Depois de um ano de trabalho, são muitos os que anseiam pelo esperado período de descanso para reduzir os níveis de cansaço. Mas ir de férias apenas uma semana pode não ser a melhor opção, como defende a especialista portuguesa Susana Algarvio. Em entrevista à edição desta semana da revista Visão, a psicanalista e professora auxiliar no ISPA - Instituto Universitário, em Lisboa, explica por que é que o mínimo recomendado são 15 dias.

"Uma semana não é suficiente para conseguir desligar", justifica. "Quando esse tempo é definido pelas instituições e [pelas] empresas, muitos são forçados a tirar férias em alturas específicas e isso é uma queixa frequente. Independentemente disso, tem de haver um período longo que não substitui outras paragens durante o ano", defende Susana Algarvio. "As férias não substituem as pausas nem os momentos de descanso", sublinha.

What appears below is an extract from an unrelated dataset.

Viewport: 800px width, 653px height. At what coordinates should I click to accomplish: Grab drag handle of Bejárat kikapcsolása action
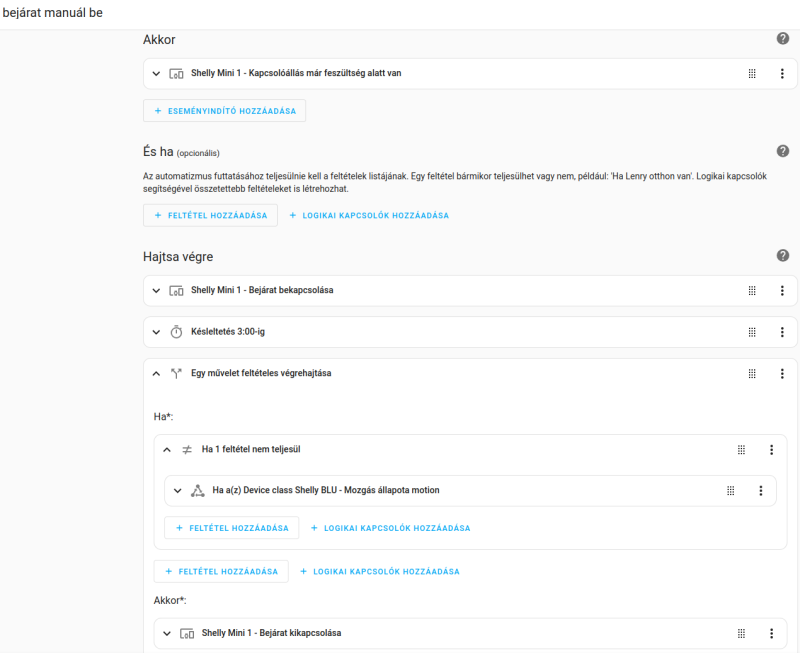click(741, 633)
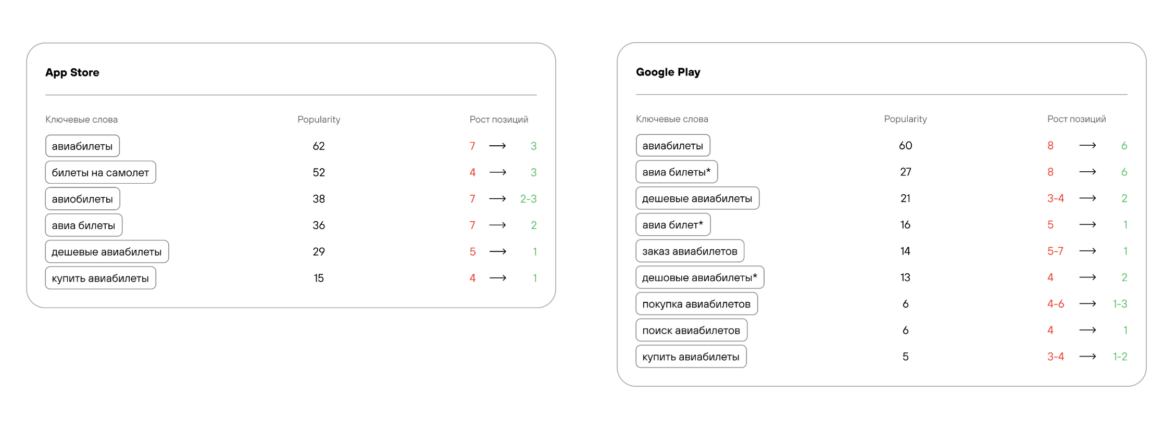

"Compete-nos exercer o direito ao descanso, sem nos sentirmos mal por fazer uma sesta no sofá ou por desaproveitar o tempo naquela meia hora depois de almoço", defende a docente. "Há imensas técnicas positivas, como a prática de ioga, que ajudam a descontrair e são ótimas para relaxar", refere. "Porém, há pessoas que não conseguem ter essa experiência e ver os outros ao seu lado, felizes e descansados, cria-lhes ansiedade", alerta, contudo.